Esto significa que la aparición de un hongo, o el desarrollo de una epidemia en una de esas variedades más producidas –y consumidas– nos puede dejar desabastecidos directamente, sin ese producto y con un grave problema social. No quiero ser agorera, pero esto ya ha ocurrido: pasó con la gran Hambruna irlandesa, provocada por la excesiva dependencia de un tipo de patata en esta sociedad, y que se produjo entre 1845 y 1849.
Como la población dependía casi exclusivamente de esta patata para comer, ante una plaga de mildiú y la pérdida de las cosechas, esa base alimentaria se desestabilizó, porque no se sustentaba en otros productos. Los resultados fueron la emigración de algo más de un millón de irlandeses y el fallecimiento de aproximadamente otro millón de personas. Un desastre. Pero una catástrofe de la que extraer conclusiones lúcidas y oportunas.
La historia nos muestra cómo no se deben hacer las cosas, aunque seguimos siendo alarmantemente tercos. Prever una situación similar, algo que puede darse con facilidad, o más bien, que se dará antes o después, es sencillo: promovamos el cultivo y consumo de distintas variedades de un mismo producto en el contexto de una dieta equilibrada. Hoy no falta de nada en ningún supermercado, y podemos consumir a un precio asequible productos exóticos o que antes formaban parte de una alimentación de lujo. Es decir, disfrutamos de una dieta más variada, pero con numerosos peligros acechando alrededor.

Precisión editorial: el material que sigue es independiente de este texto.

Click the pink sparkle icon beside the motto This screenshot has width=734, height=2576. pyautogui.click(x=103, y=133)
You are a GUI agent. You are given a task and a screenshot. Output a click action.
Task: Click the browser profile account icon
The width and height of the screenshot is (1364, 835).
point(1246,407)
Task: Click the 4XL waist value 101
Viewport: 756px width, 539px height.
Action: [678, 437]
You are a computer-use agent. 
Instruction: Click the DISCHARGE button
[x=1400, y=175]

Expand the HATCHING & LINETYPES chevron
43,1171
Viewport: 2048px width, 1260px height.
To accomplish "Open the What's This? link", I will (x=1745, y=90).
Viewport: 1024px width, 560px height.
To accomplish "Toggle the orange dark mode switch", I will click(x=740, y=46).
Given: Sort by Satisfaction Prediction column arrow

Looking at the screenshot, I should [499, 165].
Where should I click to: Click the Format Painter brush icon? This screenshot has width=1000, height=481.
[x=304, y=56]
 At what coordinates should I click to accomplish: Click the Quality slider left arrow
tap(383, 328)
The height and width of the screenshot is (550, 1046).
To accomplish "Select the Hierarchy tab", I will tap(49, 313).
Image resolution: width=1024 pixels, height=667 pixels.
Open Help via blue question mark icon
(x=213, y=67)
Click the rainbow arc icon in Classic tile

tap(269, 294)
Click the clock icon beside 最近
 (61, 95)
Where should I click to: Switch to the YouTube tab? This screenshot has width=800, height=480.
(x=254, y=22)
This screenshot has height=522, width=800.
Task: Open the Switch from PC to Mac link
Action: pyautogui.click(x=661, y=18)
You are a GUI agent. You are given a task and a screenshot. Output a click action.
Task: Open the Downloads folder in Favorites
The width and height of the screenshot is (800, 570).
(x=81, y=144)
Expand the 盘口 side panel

Uno de estos es la homogeneidad, lo que significa, además, la pérdida de patrimonio alimentario. Vaya, en pocas palabras, que además de productos se nos escapan las recetas de las abuelas, las que significaban algo en otra generación, esas preparaciones en las que se reflejaba nuestra cultura, nuestros productos, nuestra historia. Todo converge, observen, y la homogeneidad en el cultivo de los alimentos, la monotonía en la cultura alimentaria y la redundancia de recetas que vuelan por todo el mundo atrapadas en las redes sociales, todas aburridamente similares, son factores que nos conducen hacia un panorama poco halagüeño.
Pero ya lo sabemos, sabemos qué puede pasar e, incluso, cómo puede pasar. Ahora el consumidor puede exigir productos variados. Hagámoslo. Ahora el consumidor puede impulsar campañas de rescate de productos autóctonos con escasa producción. Hagámoslo. Ahora, el consumidor puede volver los ojos hacia la cocina tradicional. Cocinen o coman cosas cocinadas de verdad, busquen el recetario de toda la vida y coman bien, esta es la revolución del s. XXI.